Официальное сообщение о том, что Чотас согласился защищать Ноэль Паж, женщину, которая предала Константина Демириса и выставила его на всеобщее посмешище, произвело фурор. При всем своем могуществе Чотас никак не мог соперничать с Демирисом, и все недоумевали, по какой причине Чотас вдруг решил пойти против него. Однако правда была куда интереснее великого множества самых невероятных слухов, распространявшихся по этому поводу.
Адвокат взялся защищать Ноэль Паж по просьбе самого Демириса.
За три месяца до начала суда сам начальник тюрьмы, расположенной на улице Святого Никодима, зашел к Ноэль в камеру и сообщил ей, что Константин Демирис попросил разрешения встретиться с ней. Ноэль постоянно думала о том, когда же наконец он даст о себе знать. С момента ее ареста Демирис хранил глубокое, зловещее молчание.
Ноэль прожила с Демирисом достаточно долго, чтобы понять, насколько он самолюбив. Она знала, что он не прощает ни малейшего пренебрежения к себе и пойдет на все, чтобы отомстить. Ноэль унизила его так, как еще не унижал никто, и у него достаточно власти, чтобы отплатить ей самым жестоким образом. Оставалось выяснить только одно: как он это сделает? Ноэль не сомневалась, что Демирис не опустится до подкупа присяжных заседателей и судей. Его удовлетворит лишь изощренное возмездие, достойное Макиавелли, и Ноэль не одну ночь провела без сна на своей тюремной койке, стараясь проникнуть в тайну замыслов Демириса. Она отвергала один замысел за другим, пытаясь встать на его место и придумать идеальный план. Ноэль словно играла с Демирисом в шахматы вслепую с той лишь разницей, что и она, и Ларри выполняли в этой игре роль пешек да на карту была поставлена их жизнь.

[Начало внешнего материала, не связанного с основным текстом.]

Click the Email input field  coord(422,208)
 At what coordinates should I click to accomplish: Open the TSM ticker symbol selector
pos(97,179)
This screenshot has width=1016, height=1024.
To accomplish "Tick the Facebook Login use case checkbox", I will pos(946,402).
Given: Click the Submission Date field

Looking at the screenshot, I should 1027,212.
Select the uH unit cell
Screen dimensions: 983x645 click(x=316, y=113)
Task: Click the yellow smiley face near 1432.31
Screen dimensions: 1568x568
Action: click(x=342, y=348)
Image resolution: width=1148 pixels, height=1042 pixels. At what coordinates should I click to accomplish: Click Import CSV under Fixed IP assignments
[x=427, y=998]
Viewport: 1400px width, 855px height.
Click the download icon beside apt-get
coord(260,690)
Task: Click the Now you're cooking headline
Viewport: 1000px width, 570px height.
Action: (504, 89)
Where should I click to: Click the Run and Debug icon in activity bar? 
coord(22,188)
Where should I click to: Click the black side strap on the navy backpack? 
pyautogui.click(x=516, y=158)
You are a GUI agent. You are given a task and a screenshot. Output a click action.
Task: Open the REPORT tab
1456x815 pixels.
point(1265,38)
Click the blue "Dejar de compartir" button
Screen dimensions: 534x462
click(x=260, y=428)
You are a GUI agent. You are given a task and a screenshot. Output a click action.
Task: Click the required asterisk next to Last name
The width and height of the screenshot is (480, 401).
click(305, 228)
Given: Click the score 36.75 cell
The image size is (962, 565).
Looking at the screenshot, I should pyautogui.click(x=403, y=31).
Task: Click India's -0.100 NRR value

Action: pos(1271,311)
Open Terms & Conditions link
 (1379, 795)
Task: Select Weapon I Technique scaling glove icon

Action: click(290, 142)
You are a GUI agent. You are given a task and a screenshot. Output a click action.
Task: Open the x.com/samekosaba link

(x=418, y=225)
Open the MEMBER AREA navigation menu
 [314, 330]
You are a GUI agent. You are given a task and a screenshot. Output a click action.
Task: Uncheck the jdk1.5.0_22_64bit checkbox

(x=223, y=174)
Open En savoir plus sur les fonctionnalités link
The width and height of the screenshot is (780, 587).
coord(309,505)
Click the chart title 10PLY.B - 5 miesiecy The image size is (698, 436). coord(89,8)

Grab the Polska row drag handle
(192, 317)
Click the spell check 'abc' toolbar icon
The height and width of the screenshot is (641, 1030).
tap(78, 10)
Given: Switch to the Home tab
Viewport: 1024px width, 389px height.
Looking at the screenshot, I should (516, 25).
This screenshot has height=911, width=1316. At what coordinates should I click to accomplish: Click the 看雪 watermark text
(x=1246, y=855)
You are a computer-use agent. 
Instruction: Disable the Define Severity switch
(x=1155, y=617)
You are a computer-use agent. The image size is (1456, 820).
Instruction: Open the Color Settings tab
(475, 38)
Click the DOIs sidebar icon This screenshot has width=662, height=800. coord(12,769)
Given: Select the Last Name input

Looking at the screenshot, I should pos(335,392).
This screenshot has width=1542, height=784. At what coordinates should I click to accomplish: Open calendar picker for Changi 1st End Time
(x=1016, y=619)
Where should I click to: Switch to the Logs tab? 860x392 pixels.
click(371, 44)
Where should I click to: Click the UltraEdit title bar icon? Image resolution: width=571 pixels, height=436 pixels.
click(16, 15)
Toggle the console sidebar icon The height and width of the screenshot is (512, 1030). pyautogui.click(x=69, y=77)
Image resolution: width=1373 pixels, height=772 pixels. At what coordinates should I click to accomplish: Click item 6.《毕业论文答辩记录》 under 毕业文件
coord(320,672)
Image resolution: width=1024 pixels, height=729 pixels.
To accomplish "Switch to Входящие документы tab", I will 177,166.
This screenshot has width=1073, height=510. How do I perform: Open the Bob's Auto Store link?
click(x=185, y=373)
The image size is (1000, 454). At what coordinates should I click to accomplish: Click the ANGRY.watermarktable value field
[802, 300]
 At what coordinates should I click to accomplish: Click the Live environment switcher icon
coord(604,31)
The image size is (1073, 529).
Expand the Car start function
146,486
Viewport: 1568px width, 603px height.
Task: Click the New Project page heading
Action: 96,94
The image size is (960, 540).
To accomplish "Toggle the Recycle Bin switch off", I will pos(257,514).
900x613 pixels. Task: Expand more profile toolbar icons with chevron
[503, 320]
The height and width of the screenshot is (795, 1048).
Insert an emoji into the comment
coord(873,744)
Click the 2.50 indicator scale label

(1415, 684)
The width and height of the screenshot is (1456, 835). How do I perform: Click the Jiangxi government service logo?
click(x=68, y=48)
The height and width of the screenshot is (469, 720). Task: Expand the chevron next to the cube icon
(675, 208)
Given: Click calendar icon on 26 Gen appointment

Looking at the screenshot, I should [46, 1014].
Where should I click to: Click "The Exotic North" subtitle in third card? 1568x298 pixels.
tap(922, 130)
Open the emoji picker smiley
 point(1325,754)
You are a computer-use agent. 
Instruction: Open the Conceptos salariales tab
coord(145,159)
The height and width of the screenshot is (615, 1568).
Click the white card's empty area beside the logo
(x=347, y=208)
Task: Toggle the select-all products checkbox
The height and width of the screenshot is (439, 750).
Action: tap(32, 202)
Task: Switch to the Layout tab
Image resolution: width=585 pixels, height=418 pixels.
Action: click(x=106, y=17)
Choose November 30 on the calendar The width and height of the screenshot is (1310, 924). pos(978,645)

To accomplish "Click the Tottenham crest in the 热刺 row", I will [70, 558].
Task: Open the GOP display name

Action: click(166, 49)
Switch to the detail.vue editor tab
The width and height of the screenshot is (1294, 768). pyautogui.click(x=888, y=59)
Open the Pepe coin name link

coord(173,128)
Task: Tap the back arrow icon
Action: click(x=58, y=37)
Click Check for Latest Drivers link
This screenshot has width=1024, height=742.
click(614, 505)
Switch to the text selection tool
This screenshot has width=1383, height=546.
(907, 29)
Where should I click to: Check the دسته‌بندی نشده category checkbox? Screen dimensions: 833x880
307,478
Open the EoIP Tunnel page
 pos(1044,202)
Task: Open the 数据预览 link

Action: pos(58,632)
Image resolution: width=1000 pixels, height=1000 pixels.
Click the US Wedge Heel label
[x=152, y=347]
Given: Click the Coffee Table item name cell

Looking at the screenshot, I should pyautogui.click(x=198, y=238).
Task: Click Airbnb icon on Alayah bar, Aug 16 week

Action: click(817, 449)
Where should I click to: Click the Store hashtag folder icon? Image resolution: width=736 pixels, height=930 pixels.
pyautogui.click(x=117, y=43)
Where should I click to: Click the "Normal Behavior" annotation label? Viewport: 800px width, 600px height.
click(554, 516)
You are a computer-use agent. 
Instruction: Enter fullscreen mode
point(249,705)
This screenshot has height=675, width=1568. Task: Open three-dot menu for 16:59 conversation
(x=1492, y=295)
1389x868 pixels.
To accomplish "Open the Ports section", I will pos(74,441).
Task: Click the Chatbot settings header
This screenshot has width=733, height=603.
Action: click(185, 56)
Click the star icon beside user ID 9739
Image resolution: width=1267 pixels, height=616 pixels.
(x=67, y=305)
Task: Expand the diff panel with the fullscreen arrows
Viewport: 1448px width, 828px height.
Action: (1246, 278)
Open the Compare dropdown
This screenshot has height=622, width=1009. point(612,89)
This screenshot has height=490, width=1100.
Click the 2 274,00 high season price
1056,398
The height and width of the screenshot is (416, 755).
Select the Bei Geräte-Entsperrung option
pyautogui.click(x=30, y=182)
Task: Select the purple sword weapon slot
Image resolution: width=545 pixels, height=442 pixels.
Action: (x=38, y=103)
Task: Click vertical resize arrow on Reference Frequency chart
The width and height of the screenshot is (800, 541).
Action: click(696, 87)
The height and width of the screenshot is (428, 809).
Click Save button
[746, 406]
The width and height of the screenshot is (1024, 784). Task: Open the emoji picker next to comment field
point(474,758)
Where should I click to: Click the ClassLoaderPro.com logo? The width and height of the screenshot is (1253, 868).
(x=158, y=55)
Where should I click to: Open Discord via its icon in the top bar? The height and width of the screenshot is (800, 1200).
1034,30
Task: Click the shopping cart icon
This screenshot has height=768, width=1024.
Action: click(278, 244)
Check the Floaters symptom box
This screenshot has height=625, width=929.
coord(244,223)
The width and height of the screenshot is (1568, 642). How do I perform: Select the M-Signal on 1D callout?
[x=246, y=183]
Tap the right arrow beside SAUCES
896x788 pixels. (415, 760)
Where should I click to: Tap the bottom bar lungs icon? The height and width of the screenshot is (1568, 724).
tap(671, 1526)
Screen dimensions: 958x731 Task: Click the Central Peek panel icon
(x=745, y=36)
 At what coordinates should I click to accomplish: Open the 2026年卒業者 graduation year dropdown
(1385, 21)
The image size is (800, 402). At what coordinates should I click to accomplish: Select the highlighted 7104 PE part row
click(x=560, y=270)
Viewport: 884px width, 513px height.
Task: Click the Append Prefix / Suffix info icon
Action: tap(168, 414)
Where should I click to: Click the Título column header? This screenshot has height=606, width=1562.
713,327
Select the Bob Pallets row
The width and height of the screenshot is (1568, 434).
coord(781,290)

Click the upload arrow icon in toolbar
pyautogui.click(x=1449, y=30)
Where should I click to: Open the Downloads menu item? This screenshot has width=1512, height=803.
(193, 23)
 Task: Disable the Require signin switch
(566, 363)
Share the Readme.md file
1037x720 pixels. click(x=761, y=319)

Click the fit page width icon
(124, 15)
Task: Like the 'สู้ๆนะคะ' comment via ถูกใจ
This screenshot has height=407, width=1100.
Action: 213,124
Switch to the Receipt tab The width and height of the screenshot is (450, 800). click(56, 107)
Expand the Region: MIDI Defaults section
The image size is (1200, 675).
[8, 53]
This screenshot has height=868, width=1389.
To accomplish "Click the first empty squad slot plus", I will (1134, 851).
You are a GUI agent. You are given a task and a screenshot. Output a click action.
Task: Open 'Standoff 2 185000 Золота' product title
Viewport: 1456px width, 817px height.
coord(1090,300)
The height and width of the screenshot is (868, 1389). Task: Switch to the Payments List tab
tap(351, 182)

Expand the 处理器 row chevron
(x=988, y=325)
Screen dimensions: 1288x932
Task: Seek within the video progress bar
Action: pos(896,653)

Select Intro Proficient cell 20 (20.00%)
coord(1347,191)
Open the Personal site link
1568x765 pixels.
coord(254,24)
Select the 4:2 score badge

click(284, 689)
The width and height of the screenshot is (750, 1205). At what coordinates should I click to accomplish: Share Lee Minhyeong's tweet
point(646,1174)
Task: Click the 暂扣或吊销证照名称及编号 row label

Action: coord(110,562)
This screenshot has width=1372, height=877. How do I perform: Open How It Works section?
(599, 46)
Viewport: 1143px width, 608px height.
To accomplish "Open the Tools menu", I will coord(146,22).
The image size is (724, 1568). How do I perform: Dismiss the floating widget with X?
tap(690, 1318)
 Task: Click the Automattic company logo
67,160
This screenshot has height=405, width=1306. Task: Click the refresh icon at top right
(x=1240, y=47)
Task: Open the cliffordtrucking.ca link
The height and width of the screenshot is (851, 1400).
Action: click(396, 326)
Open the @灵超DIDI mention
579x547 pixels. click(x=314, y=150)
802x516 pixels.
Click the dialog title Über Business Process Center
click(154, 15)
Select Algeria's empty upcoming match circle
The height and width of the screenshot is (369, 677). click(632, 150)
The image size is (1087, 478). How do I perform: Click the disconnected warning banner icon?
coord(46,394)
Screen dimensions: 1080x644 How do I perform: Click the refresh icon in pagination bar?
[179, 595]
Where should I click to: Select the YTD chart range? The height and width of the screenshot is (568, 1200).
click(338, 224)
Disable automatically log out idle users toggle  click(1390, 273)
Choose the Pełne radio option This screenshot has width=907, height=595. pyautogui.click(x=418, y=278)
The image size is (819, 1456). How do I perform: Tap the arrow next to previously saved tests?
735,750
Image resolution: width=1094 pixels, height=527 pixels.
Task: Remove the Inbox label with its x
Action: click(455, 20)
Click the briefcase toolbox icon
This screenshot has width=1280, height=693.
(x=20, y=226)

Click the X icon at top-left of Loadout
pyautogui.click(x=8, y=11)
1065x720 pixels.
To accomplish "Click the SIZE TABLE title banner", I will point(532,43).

Возможно, Демирис захочет уничтожить ее и Ларри. Однако она, как никто другой, изучила все тонкости мышления Демириса. Поэтому Ноэль не исключала вероятности уничтожения одного из них и сохранения жизни другому, тем самым обрекая его на вечные муки. Если Демирис уготовит казнь им обоим, он, конечно, отомстит им, но это будет чересчур короткая месть. Ему даже не придется вдоволь насладиться ею. Ноэль тщательно исследовала каждую возможность, просчитала все варианты игры, и ей казалось, что Демирис сделает так, чтобы Ларри умер, а она осталась жить в тюрьме или под контролем Демириса, поскольку тогда он сможет мстить ей бесконечно. Сначала Ноэль станет страдать от потери любимого человека, а затем ей придется выносить любые пытки, которые придумает Демирис. Ему доставит особое удовольствие заранее поведать ей обо всем этом, чтобы она дошла до предела отчаяния.